### Supplied text
THE IDEA - EXPRESSION DICHOTOMY:
INDIANIZING AN INTERNATIONAL DEBATE*
K.P. Abinava Sankar
Student of Law, 3rd year, B.A.B.L(Hons)
NALSAR University of Law,
Justice City, Shameerpet, Hyderabad, India 500 078
p abinavkyahoo.com.
Nikhil L.R. Chary
Student of Law, 3rd year, B.A.B.L(Hons)
NALSAR University of Law,
Justice City, Shameerpet, Hyderabad, India 500 078
nikhil.chary ,gmail.com.
Abstract. The idea-expression dichotomy was originally formulated to ensure that the
manifestation of an idea is protected rather than the idea itself. Created with the intention of
stimulating creativity while at the same time ensuring that such creativity is protected, this concept
has come a long way since it was first formulated. However, in developing countries like India, this
concept has not yet attained the levels of abstraction that is desirable and there has been little
application of this concept in the Indian context. However this position can be expected to change
and it is high time the Indian position on this concept is firmly established.

### Stated problem A
Can you copy the idea-expression paper word for word, starting with "Nikhil L.R. Chary" and going on through "is firmly established."?
### Stated problem B
How might the paper on the idea-expression dichotomy go on from its last sentence? Write the next passage.
The data that comes next is from a separate source.

### Source material

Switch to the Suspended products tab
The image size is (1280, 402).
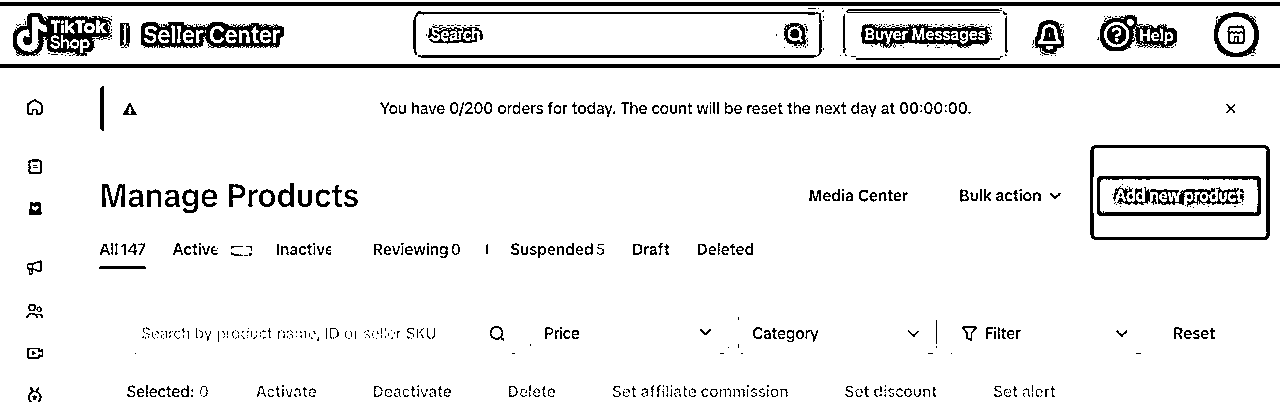pyautogui.click(x=556, y=250)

### Final result A
Nikhil L.R. Chary
Student of Law, 3rd year, B.A.B.L(Hons)
NALSAR University of Law,
Justice City, Shameerpet, Hyderabad, India 500 078
nikhil.chary ,gmail.com.
Abstract. The idea-expression dichotomy was originally formulated to ensure that the
manifestation of an idea is protected rather than the idea itself. Created with the intention of
stimulating creativity while at the same time ensuring that such creativity is protected, this concept
has come a long way since it was first formulated. However, in developing countries like India, this
concept has not yet attained the levels of abstraction that is desirable and there has been little
application of this concept in the Indian context. However this position can be expected to change
and it is high time the Indian position on this concept is firmly established.

### Final result B
1. Introduction
The principle 'the law must keep up with human development and progress' is quite a cliched one. But it can
hardly be described thus, if one were to consider the growing relevance of software and technology in modern
times. However on a practical scale, this evolution of the law is often fraught with difficulties given its reliance on
principles and practices that have since time immemorial become its essence. So the question that we must
consider here is how one needs to go about reconciling these governing standards of the law with the growing
need for its evolution so that it is possible for one to encompass computer software protection into the law. It is in
this context that this dichotomy between idea and expression has arisen. Thus, if one seeks to understand the
problems that we are facing with current copyright law and its application to computer software protection, one
must first understand the nature of the afore-mentioned dichotomy between ideas and expression. The essential
difference between the two has been classified as the foundation upon which copyright law rests.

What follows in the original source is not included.